Guscio che molto lentamente viene scalfito in più parti, fino ad essere “spertusato”. Quando finalmente questo piccolo verme riesce a uscire dalla noce, dopo essersene cibato, dopo aver “rosicato” il guscio, diventa farfalla. Diventa farfalla alla fine di un suo percorso, alla fine di una serie infinita di battaglie…
L’idea è che il pappicio, prima o poi, “spertoserà” la noce… è piccolo, ma crescerà… è lento, ma arriverà... Mi paragono a questo pappicio perché il suo percorso può essere raccontato con ironia. Mi paragono a questo pappicio perché il mio handicap fisico mi porta spesso a sentirmi in una gabbia, un guscio…
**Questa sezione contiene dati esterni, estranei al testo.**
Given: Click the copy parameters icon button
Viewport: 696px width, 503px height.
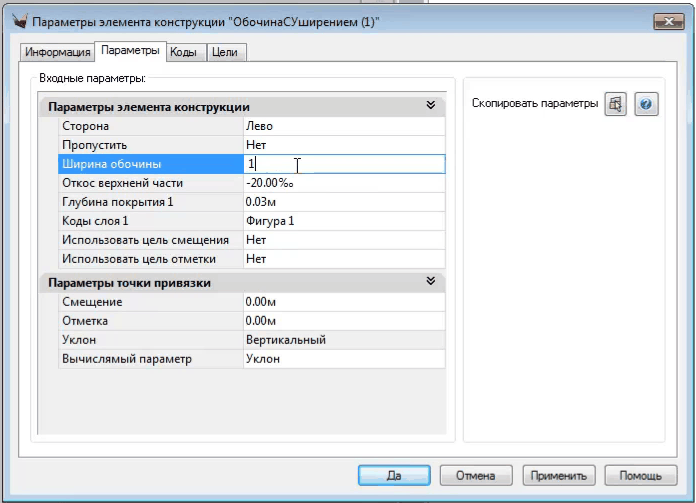Looking at the screenshot, I should point(616,105).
protettivo… ma dal quale prima o poi se ne vuole uscire… e magari chissà, anche ridere del proprio percorso, delle proprie tappe… delle proprie difficoltà… Lavoro su questo testo perché m’interessa sviluppare la relazione tra il concetto tempo/spazio e una persona, come me, che ha le sue diversità, i suoi handicap
fisici. Da questa diversità, da questo handicap, forse potrebbe uscire un diverso modo di pensare il teatro. Quello che tengo a sottolineare in questo progetto è che da un punto di vista “diverso” (e quando dico “diverso”, lo dico perché considerato tale secondo canoni di vita tradizionali), potrebbero venire fuori punti di vista “altri”, sul mondo, sulla sensibilità umana, sulla cosiddetta “normalità” dei “normodotati”.